Sunday, 12 June 2016
A remain vote is a countdown to extinction
In the immediate aftermath of this referendum, should we remain in the EU, I rather imagine the political landscape will be more toxic than we have seen for a generation. There is no business as usual. Ukip will need an internal revolution, The Tories will be at each others throats, Labour will move to rid themselves of Corbyn and nobody, absolutely nobody, will care if the Lib Dems crawl into a hole and die.
At least half the country will be disgusted by the manner in which this referendum has been conducted and I know of no Brexiteer who will ever accept a remain verdict and will keep this an open wound on the right until there is another referendum. We have ensured the Tory party has been unable to function as one for the last two decade. We will do it for another two decades. We do not go away until the boil is lanced. Get used to us, we are a permanent fixture.
As it happens I do not see a Ukip revival. There is a huge Ukip inclined sentiment in the country, larger than the data might suggest and may well have been swelled by the utter and abject contempt labour has shown to its base. But the general election proved the experts like Matthew Goodwin to be completely wrong. Just because the demographics suggest a party like Ukip is the natural way they will vote rather ignores the unpredictability of the species. Ukip could have done as well as Goodwin had predicted but only with an effective party machine, real leadership and an intellectual foundation.
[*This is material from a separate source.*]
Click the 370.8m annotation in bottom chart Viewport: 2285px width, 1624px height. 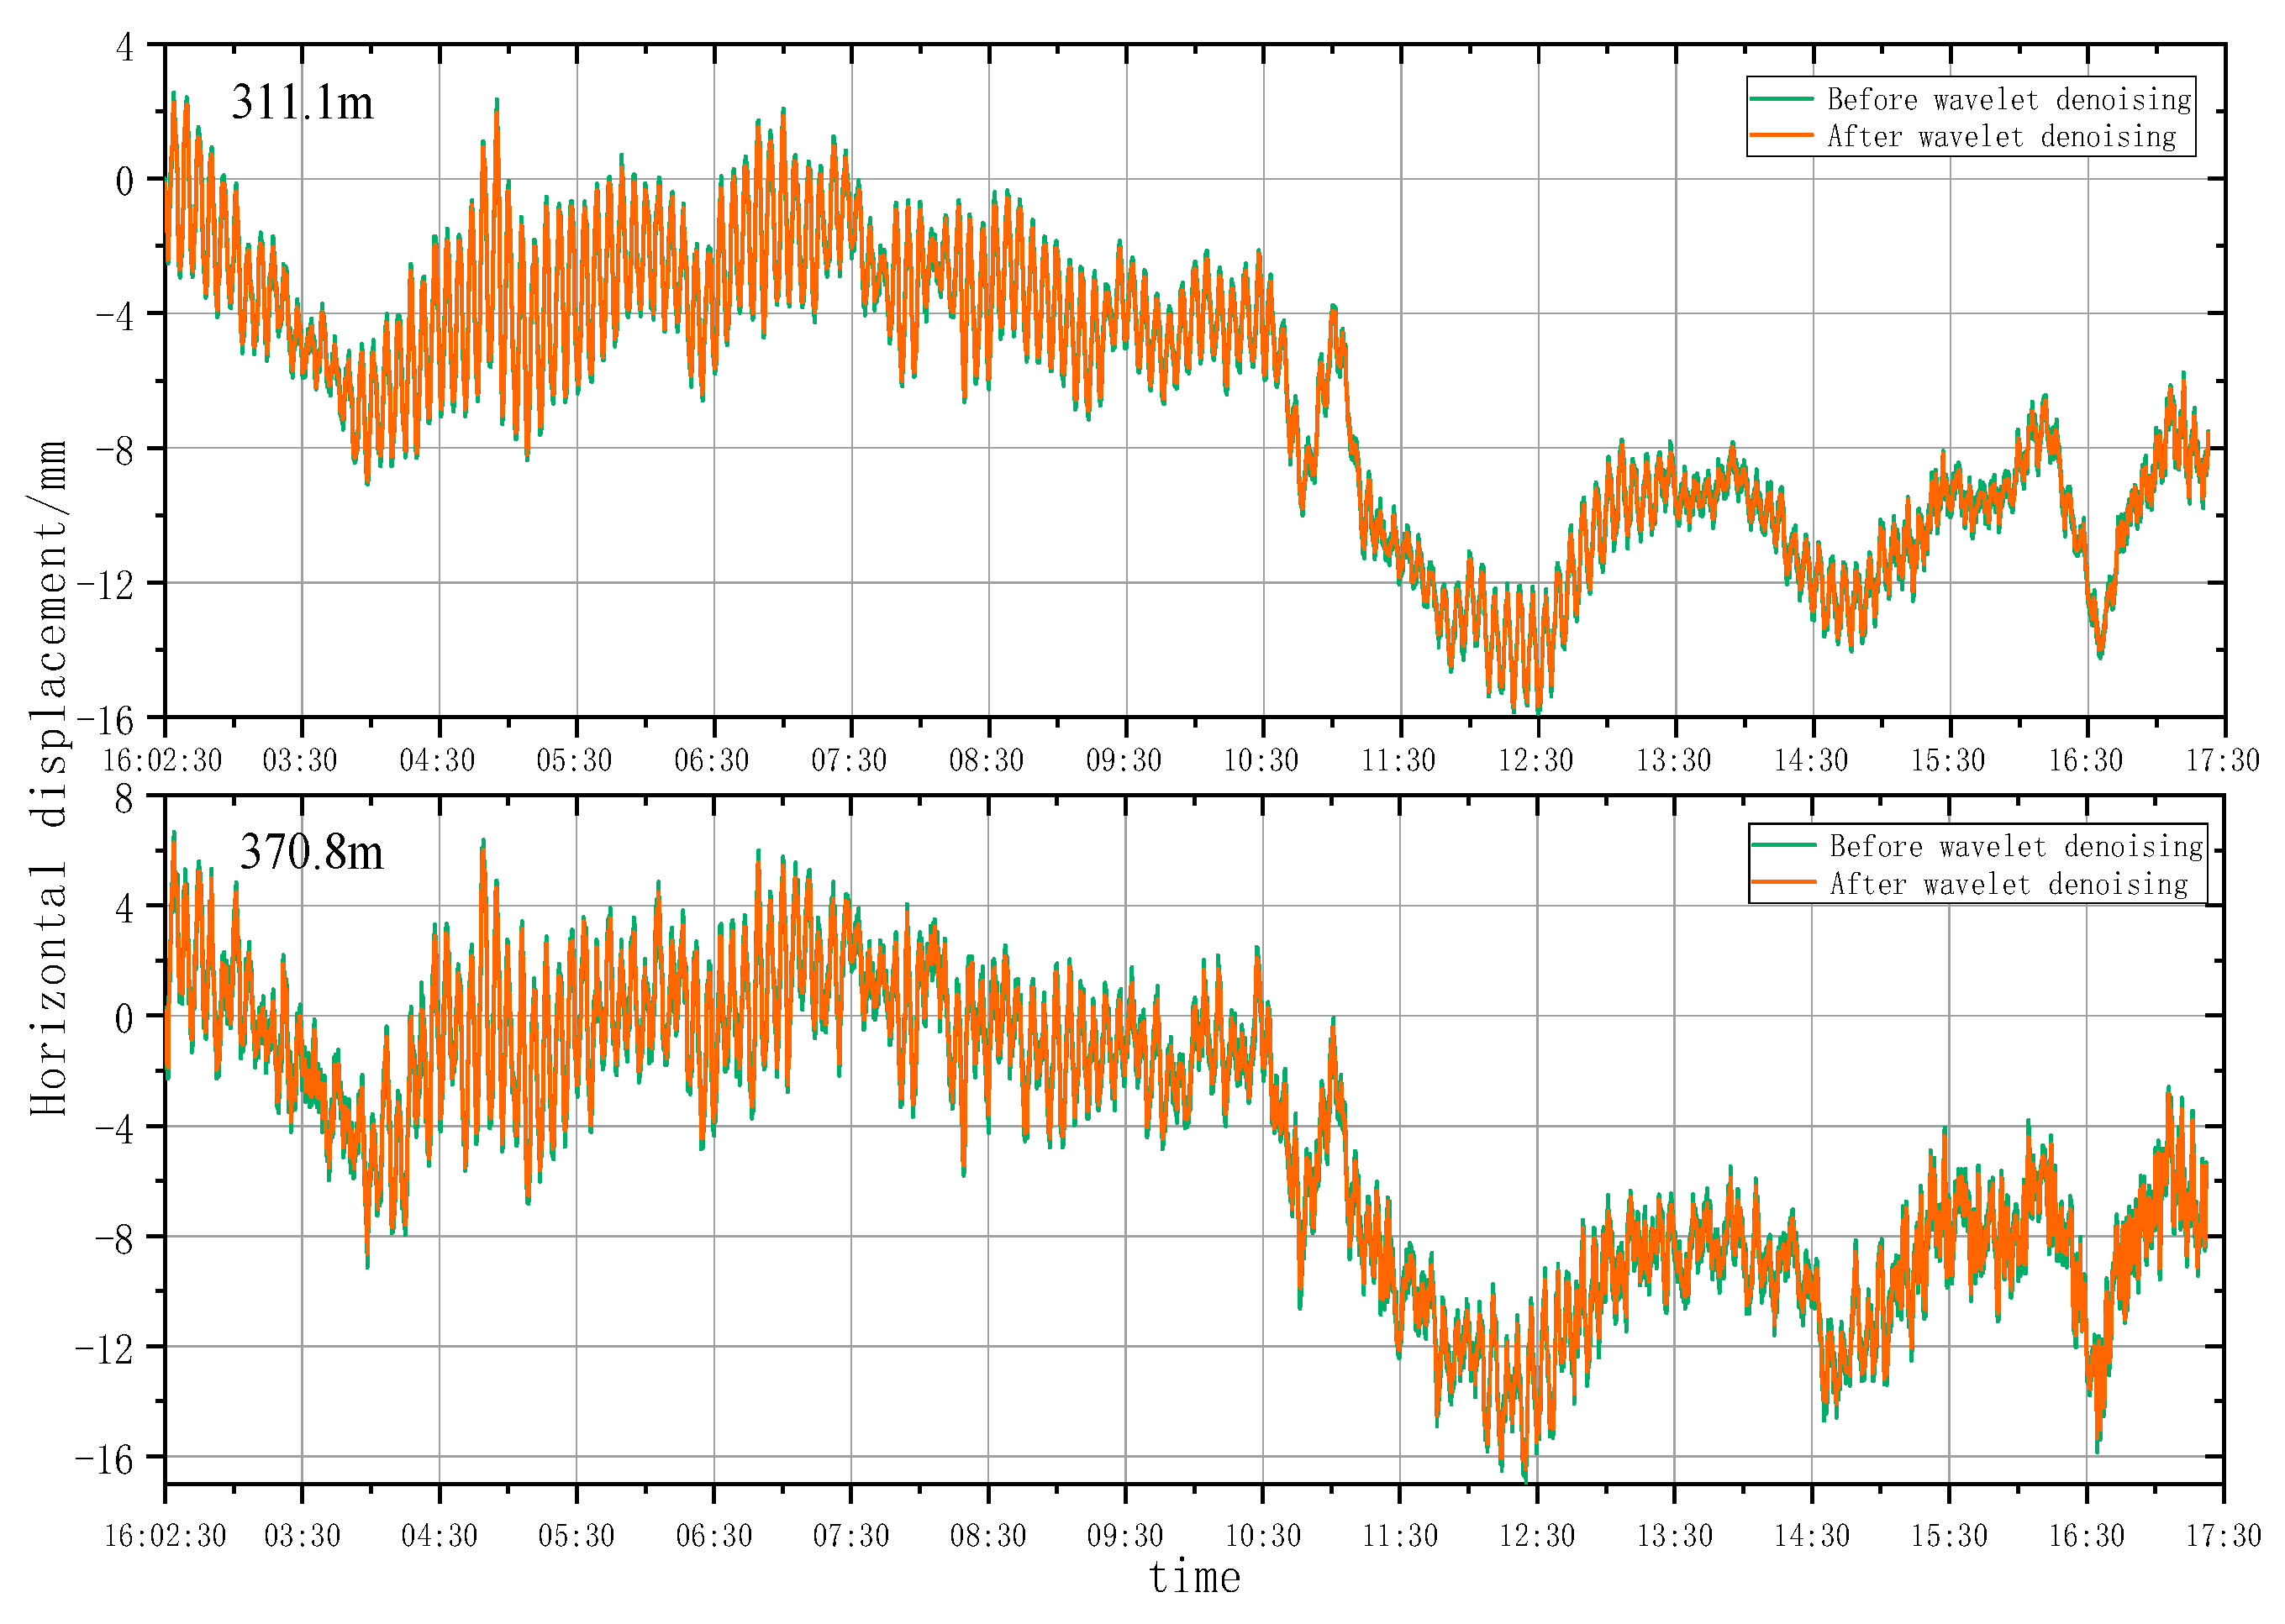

What happens after the referendum we do not know. Ukip is deeply fragmented. Farage may even keep soldiering on. Though I do not see how he can given how they have put on such a poor show. Mr Farage is old news. If Ukip is going to go anywhere it must be reinvented. There are several obstacles to it emerging as anything worthwhile.
Firstly, there's the Ukip MEPs. Not to put too fine a point on it, they are stone stupid. They are Farage's appointees and because he is not a real leader he has surrounded himself with people who do not threaten him and ostracised those who might.
And in so doing the party has no intellectual foundation and will have trouble accessing any expertise now that it is next to bankrupt. Being that the case, having only Suzanne Evans who is actually presentable (and if I understand it correctly, not actually holding any official Ukip position) they have little potential for a fightback.
I think it fair to say Ukip is probably finished. Even if it were Suzanne Evans, the lady is presentable but I'm afraid she is equally out of her depth when it comes to the facts. Someone would have to put a gun to her head and insist she gets herself up to speed. I don't see that happening.
Chances are it will make a few damp squib efforts in by elections, maybe mopping up a few peripheral positions but in most respects it will be back to square one. Anyone expecting a post referendum surge as per the SNP is dreaming. The SNP had a competent machine. Ukip does not and probably never will.
So where will that Ukip vote go? Chances are, like me, it will stay at home and fester with rage. So when you add up disgusted Tories, jaded Labour and the Ukip vote we are talking about a third of the country pretty much disenfranchised by the establishment. Parliamentary approval ratings will plummet and we will see an even deeper crisis of confidence in our process.
This sees, yet again, more navel gazing and yet another round of "how can we re-engage voters?". We have been here before haven't we? And nothing really worked. At least not until there was a glimmer that we would get a referendum. And then when it became a Conservative election pledge, the balloon went up. And so it is not that voters are disengaged, it is just that there is no reason for them to engage while we remain in the EU - because while we are in the EU you vote to not make a bit of difference. The faces may change but the bubble does not.
We will then have come full circle. The EU will push for yet more powers, we will see just how worthless Cameron's reforms are, we will see yet more rioting and disruption on the continent, considerably more deaths in the Mediterranean and no meaningful economic growth. By voting to remain we will have resolved nothing and resentment will continue to corrode political life in the UK.
So I suppose the question for remainers, since they are the ones intent on inflicting this future upon us, what their ideas are for breaking this toxic cycle? You can't reform the EU. We've proved that. Tinkering with the voting system won't get people out to vote for parties they hate - and while we are still under the dead hand of the EU our agriculture and energy policy isn't going to change.
Our utility bills aren't going to get any cheaper. Rail fares will continue to spiral upward. Housing will increasingly be out of reach of ordinary people. So where are your ideas? The Tories haven't got any. Labour haven't. We'll have an ideas vacuum and all we will have is gradual decline in living standards. You'll have put us on a countdown to extinction.
So what's your big plan then? Our ministers can pull at the levers of power but the EU will ensure the levers are not connected to anything. You keep repeating the mantra "we don't know what Brexit looks like". Ok, fine. But this is what remaining looks like. Powerless, declining, rotten and robbed of our political vitality. If anyone has questions to answer, it's the Remain camp.